Bunların da genel kurulda değiştirilmesi gerektiğinin altını çizen Şener, "Komisyondan geçmiştir. Genel kurulda da çalışmalar başlamıştır. Bazı maddeler genel kurulda yasalaşmıştır. Ama tamamı geçmeden bu çalışanların haklarını gasp eden, kazanılmış haklarını ihlal eden hükümleri tekrar düzeltmek gerekmektedir." diye konuştu.
Bu durumu protesto için özellikle sendikaların bir takım eylemler yapmayı planlamakta olduğunu aktaran Şener, ancak mevcut iktidarın demokratik eylemleri bastırmayı, sindirmeyi varlık nedeni olarak gördüğünü iddia etti. Şener, Türkiye'nin çok partili siyasi hayata geçtiği günden bu güne kadar demokratik eylemleri bastırma ve yok etme çabasında olan bir iktidarla hiç karşılaşmadığını ileri sürdü.
Şener şöyle devam etti: "Demokrasi tarihimizde ilk kez bir siyasi iktidar var, anayasal hakları, gösteri ve yürüyüş hakkını, protesto hakkını ve demokratik eylemleri bastırmaya, sindirmeye hatta bunlar suçmuş gibi kamuoyunu yanlış yönlendirmeye yönelik davranışlar ve açıklamalar içerisine girmektedir. Şu anda Türkiye'nin içinde bulunduğu en önemli sorunlardan biri de siyasal iktidarın anti demokratik tutumudur, anti demokratik davranışıdır."
Afyonkarahisar'dan bu noktaya dikkat çektiklerini ve hükümeti uyardıklarını dile getiren Şener, "Bir ülkede eylemlerin yapılması değil, eylemsizlik tehlikelidir. Bir ülkenin başına gelebilecek tehlike o ülkede sivil toplum kuruluşlarının vatandaşların gösteri yapmaları eylem yapmaları, hükümeti, Başbakan'ı protesto etmeleri değildir. Tehlikeli olan eylem yapamamalarıdır. Tehlikeli olan Başbakanı, bakanları, hükümeti protesto edememeleridir. Eğer bunu kamu otoritesini kullanan güç olarak siyasi iktidar oluşturmaya çaba harcıyorsa ki; şu anda Türkiye'de bu vardır. Bu daha büyük bir tehlikedir. Onun için hükümeti uyarıyoruz. Türkiye'nin demokrasi standardını bozan bu tür anlayışlardan konuşmalardan ve faaliyetlerden vazgeçin." dedi.
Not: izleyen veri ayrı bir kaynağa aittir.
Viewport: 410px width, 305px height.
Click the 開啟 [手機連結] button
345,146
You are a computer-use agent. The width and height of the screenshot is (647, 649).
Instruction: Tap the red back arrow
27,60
Siyaset ülke sorunlarını çözmek için var olduğunu ve siyaset hizmet yeri olduğunu belirten Şener, ancak Türkiye'de siyasetin bir kavga mekânı haline geldiğini söyledi.
Şener, "Bu kavga ortamının ise siyaseti çözüm üreten, ülkedeki dertleri, sıkıntıları gideren küresel rekabet koşullarında ülkemizin rekabet gücünü artıran bir niteliğe sahip olmaktan uzaklaştırmakta, tam aksine doğrudan doğruya siyasetin kendisi de sorun haline dönüşmektedir. Yani Türkiye'deki mevcut siyaset doğrudan doğruya sorun üreten bir siyaset haline gelmiştir." diye konuştu.
Şener, Türkiye'de kaygıları, endişeleri derinleştiren ve geleceği sora sokan bir siyasi iktidar olduğunu ve politikalarla, bu anlayışla, bu siyaset yapma biçimiyle, kini, nefreti derinleştiren siyaset üslubuyla, hakaretleri hoyrat cümleleri peş peşe dizmeyi siyaset olarak gören iktidar ve muhalefet partilerinin üslubuyla Türkiye'nin hiçbir sorunu çözülemeyeceğini söyledi.